The fact that once we get beyond the relatively reasonable, well-paced first episode there’s so much CSO, and so little of it actually works, is probably a key issue in terms of fans’ disdain. Wobbly sets are one thing. Sets which disappear as actors walk through them is quite another. It’s on record that Underworld was an experiment for using CSO techniques as a replacement for studio sets and even some location shooting. On the one hand then, it’s probably just as well that the idea didn’t work anything like as well as was hoped. But on the other, it does leave Underworld looking like little enough else in the canon of Who to make it stand out – and not in a good way.

Then there are the costumes. In many cases – particularly on Underworld itself - it’s as though the costume department literally threw some monochrome rags on the characters, sewing shiny metal rings in here or there for supposedly menacing faces on what are basically balaclava helmets. Overall, the production values on Underworld rather strive to convince the viewer that there are no production values on Underworld.

For all that, there are two stand-out performances in the story – Tom Baker and Louise Jameson as the Fourth Doctor and Leela, here feeling much more united as friends than in previous stories. It’s only when you watch the beginning of Underworld that you realise quite how rare shots of the Fourth Doctor actually flying the Tardis are, and also, how good at them Tom Baker really was, given that rarity. Check out Louise Jameson doing superb sulky savage teenager acting when she’s ‘pacified’ as if by a Justin Bieber poster, and when the Doctor brings her round from her sop-fest – ‘You’re laughing at me. You’re all laughing at me. I’ll smash your stupid smirks off your stupid faces…’ – absolutely joyous.

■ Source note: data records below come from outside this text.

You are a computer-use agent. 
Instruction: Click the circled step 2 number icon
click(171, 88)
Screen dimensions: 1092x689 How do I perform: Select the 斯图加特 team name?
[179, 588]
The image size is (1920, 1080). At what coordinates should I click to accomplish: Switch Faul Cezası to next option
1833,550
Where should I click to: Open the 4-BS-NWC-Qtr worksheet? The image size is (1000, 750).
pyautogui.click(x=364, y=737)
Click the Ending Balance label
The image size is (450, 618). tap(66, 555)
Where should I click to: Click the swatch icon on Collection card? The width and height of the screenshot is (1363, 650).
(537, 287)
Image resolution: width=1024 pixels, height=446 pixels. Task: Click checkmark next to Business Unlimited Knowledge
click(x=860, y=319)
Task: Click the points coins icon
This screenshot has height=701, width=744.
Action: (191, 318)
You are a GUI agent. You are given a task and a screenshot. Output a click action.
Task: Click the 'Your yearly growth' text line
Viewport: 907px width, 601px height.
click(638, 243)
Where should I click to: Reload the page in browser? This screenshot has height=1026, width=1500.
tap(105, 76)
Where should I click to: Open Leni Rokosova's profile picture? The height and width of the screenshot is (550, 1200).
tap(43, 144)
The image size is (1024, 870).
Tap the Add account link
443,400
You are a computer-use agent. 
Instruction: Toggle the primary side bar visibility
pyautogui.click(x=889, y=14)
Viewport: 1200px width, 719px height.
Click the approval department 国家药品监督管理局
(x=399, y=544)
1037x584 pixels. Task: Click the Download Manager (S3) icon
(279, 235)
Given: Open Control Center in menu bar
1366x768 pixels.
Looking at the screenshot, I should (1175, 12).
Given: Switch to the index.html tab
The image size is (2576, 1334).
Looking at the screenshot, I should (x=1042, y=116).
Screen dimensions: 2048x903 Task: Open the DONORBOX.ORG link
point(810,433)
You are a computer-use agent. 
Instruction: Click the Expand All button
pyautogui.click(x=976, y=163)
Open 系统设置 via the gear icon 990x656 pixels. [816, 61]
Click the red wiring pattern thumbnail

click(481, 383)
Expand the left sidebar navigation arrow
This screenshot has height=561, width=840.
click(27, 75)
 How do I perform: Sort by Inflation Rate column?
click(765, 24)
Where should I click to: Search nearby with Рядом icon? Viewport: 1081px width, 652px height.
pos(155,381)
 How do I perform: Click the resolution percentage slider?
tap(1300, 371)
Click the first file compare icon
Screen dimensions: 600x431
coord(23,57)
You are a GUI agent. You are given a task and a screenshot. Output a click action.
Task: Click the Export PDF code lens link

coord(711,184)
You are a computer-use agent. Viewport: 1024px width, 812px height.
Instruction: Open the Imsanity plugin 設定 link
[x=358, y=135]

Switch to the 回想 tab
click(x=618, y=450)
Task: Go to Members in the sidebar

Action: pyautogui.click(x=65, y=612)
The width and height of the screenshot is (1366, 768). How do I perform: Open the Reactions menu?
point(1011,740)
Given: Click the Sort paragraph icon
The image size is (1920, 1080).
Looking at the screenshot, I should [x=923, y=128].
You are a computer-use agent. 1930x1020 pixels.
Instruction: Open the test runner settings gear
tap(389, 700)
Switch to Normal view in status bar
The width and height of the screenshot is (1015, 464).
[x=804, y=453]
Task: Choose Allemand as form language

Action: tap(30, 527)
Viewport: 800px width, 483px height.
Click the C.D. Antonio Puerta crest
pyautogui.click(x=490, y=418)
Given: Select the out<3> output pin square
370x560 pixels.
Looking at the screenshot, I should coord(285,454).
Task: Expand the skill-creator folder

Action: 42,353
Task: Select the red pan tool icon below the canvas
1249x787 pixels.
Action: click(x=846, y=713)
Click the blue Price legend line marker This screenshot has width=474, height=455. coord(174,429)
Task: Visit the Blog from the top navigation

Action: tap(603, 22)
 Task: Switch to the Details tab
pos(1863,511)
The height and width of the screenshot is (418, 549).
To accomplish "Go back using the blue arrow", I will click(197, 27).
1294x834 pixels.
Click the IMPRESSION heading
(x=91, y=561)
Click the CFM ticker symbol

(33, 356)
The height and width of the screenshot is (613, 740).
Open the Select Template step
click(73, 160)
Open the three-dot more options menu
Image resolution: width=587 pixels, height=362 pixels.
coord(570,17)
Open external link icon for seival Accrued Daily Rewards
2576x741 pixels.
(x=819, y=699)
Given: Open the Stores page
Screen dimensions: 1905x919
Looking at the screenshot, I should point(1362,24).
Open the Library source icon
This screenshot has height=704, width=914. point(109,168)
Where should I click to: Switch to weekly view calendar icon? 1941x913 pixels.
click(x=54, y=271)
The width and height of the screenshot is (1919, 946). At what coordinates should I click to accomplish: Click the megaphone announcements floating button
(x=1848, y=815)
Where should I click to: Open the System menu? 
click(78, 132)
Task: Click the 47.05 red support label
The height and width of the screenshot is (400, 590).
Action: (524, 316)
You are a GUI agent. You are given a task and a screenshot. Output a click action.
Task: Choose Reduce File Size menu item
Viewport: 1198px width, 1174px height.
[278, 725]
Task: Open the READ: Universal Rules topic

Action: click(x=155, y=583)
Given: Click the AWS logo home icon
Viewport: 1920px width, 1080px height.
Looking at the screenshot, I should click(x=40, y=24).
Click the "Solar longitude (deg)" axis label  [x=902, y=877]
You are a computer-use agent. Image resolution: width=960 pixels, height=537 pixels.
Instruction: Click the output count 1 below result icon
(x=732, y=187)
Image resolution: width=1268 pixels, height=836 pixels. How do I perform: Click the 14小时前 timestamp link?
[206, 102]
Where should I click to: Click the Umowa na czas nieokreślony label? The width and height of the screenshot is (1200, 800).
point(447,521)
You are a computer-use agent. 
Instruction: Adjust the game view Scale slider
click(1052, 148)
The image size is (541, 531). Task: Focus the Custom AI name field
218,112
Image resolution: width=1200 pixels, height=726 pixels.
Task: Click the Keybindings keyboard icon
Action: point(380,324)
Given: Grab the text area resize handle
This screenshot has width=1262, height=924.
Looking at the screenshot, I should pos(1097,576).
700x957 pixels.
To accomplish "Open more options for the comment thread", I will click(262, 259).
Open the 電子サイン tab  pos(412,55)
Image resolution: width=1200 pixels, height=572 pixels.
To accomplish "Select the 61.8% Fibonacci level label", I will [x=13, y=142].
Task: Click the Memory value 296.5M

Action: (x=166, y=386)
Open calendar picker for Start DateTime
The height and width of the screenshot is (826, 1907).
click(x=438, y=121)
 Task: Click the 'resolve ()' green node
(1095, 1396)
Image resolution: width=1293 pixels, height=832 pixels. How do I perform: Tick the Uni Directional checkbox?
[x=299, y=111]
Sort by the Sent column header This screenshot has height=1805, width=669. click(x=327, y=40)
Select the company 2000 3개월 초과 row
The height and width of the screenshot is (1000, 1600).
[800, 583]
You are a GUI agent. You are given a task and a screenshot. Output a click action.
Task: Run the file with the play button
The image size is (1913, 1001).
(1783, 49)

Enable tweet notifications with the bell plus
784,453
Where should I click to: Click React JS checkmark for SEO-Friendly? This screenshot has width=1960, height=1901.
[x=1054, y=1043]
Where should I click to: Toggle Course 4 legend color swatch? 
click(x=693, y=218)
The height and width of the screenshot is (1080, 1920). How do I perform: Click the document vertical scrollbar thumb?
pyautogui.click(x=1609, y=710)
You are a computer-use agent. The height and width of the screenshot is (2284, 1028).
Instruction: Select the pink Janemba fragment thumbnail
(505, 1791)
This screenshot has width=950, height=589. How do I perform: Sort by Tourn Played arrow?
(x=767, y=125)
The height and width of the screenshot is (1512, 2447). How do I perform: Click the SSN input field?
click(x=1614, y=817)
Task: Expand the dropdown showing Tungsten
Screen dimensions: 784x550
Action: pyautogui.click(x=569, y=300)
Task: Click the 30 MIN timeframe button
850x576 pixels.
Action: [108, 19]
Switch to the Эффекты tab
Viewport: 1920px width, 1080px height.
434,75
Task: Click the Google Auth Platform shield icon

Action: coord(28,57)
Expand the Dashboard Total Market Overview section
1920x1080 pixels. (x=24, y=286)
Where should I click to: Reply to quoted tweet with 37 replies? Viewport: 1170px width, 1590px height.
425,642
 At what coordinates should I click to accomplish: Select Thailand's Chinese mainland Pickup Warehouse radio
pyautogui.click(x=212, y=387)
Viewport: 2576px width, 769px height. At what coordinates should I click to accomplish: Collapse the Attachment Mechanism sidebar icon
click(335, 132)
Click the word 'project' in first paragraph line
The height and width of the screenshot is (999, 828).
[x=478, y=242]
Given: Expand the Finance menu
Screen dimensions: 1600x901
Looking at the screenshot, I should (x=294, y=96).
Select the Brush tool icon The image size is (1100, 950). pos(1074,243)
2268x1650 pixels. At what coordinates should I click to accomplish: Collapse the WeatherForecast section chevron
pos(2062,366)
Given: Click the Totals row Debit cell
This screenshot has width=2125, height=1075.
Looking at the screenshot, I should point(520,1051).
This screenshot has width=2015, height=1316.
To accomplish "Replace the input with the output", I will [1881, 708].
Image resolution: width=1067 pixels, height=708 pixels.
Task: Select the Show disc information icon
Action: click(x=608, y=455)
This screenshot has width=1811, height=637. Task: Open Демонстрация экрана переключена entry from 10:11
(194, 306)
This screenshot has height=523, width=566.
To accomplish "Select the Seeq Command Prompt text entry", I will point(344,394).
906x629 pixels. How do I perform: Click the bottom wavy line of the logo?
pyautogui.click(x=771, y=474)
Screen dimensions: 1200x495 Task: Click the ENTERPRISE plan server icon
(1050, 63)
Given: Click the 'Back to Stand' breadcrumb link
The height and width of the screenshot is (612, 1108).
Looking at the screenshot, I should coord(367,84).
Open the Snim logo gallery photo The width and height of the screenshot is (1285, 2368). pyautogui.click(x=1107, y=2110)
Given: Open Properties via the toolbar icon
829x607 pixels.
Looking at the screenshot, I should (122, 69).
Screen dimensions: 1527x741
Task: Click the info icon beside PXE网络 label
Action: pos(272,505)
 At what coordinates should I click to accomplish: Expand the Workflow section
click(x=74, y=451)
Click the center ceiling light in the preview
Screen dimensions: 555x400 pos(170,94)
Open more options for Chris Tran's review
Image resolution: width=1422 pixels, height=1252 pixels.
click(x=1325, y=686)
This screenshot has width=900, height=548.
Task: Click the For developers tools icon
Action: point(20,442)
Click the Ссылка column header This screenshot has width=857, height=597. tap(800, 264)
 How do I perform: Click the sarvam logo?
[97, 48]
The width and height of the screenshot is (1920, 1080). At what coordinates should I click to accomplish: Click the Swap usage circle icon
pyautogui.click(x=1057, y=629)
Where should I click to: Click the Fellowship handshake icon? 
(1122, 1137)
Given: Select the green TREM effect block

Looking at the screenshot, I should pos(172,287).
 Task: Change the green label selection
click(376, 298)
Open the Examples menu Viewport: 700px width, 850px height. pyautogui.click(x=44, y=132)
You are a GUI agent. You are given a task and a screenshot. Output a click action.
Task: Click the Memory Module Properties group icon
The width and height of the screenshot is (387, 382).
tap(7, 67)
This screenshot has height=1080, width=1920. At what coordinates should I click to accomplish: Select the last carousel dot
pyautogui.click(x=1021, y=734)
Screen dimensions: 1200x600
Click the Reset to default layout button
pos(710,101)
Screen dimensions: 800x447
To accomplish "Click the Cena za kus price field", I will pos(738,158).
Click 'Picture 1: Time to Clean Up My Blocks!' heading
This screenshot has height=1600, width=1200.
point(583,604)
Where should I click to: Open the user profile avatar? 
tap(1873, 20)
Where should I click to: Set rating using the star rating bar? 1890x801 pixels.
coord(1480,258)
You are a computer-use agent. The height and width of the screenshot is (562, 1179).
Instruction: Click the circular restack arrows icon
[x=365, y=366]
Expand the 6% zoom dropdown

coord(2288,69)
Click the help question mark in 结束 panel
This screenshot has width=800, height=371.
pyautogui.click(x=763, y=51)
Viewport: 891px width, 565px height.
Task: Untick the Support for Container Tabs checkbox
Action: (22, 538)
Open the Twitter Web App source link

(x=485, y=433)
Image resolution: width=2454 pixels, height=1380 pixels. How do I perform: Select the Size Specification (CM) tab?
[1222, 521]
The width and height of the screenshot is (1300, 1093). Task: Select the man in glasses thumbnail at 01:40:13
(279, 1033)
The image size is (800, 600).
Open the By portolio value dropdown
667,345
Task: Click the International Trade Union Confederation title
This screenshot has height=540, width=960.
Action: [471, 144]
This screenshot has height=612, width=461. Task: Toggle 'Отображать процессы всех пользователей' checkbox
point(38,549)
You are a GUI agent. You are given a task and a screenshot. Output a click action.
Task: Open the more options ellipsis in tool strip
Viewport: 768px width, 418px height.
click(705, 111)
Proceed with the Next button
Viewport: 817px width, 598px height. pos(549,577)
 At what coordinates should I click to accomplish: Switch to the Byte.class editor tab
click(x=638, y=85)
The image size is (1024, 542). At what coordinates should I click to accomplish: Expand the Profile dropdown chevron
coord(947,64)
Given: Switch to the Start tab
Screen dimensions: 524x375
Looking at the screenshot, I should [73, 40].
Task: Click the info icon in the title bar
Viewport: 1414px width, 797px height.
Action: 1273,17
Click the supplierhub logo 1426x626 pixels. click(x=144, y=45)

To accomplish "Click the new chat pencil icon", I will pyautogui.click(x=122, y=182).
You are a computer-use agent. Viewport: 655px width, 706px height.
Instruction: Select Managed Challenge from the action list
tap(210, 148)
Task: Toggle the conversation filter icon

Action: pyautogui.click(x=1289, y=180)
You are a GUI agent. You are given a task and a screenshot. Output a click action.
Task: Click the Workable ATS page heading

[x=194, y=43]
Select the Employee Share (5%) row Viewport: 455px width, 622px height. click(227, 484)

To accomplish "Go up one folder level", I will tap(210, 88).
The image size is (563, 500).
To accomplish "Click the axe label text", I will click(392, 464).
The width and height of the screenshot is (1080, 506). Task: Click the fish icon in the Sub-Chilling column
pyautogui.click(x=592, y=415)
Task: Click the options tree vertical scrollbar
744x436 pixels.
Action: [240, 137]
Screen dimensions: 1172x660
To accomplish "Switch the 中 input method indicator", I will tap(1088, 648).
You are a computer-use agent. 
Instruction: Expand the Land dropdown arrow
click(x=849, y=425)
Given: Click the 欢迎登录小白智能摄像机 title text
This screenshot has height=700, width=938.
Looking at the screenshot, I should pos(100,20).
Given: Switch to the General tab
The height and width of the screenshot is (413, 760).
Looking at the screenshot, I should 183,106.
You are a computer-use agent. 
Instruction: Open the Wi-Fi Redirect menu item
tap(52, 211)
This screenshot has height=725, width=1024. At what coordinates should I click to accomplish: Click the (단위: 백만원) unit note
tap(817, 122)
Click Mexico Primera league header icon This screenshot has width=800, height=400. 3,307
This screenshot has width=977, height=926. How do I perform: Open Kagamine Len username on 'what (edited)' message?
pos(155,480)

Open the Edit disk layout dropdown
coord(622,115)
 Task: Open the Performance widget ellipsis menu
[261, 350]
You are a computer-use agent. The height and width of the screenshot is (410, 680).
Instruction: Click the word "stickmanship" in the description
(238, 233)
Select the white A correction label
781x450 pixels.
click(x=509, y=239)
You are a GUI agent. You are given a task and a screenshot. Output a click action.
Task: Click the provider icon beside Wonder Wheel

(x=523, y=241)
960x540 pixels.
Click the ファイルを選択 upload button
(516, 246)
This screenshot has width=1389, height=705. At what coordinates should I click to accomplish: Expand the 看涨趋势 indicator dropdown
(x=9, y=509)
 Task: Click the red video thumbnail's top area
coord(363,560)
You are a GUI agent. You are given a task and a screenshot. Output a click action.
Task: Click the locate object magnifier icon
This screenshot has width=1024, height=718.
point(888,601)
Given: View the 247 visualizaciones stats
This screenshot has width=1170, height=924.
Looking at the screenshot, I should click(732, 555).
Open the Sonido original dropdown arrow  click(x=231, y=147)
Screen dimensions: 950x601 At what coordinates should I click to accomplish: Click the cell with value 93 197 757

The dialogue between the Doctor and Leela throughout the course of Underworld shows that while the Bristol Boys had a talent for core ideas, and historical padding that added immeasurably to the canon, it’s actually in characterization that their truest skills really lay. If you can overlook the faintly obvious storyline, the ludicrous costumes and the gorblimey overuse of CSO to within an inch of the audience’s patience, Underworld can be good fun as a masterclass in carrying on regardless (the quest for the actors is clearly the quest to keep taking things seriously against the bluescreen 70s nothing of their environment), and in the development of the relationship between the Doctor and Leela as it heads towards its denouement in The Invasion of Time. Perversely enough of course, in the Oracle, the Doctor is again triumphant against another computer with ideas above its station, enslaving the humanoids in its care and setting them against each other – a dilemma familiar to Leela from her home world under the schizophrenic rule of Xoanon In Face of Evil.

There are very few senses in which Underworld is classic Doctor Who. But in one of the best Doctors, and one of the best realised companions, both working at the very height of their powers even against all the odds of experimental production techniques and exhausted budgets, it deserves a re-watch on its anniversary. Settle in and go beneath the surface, to find the real pleasures of Underworld in the layered performances of its leads.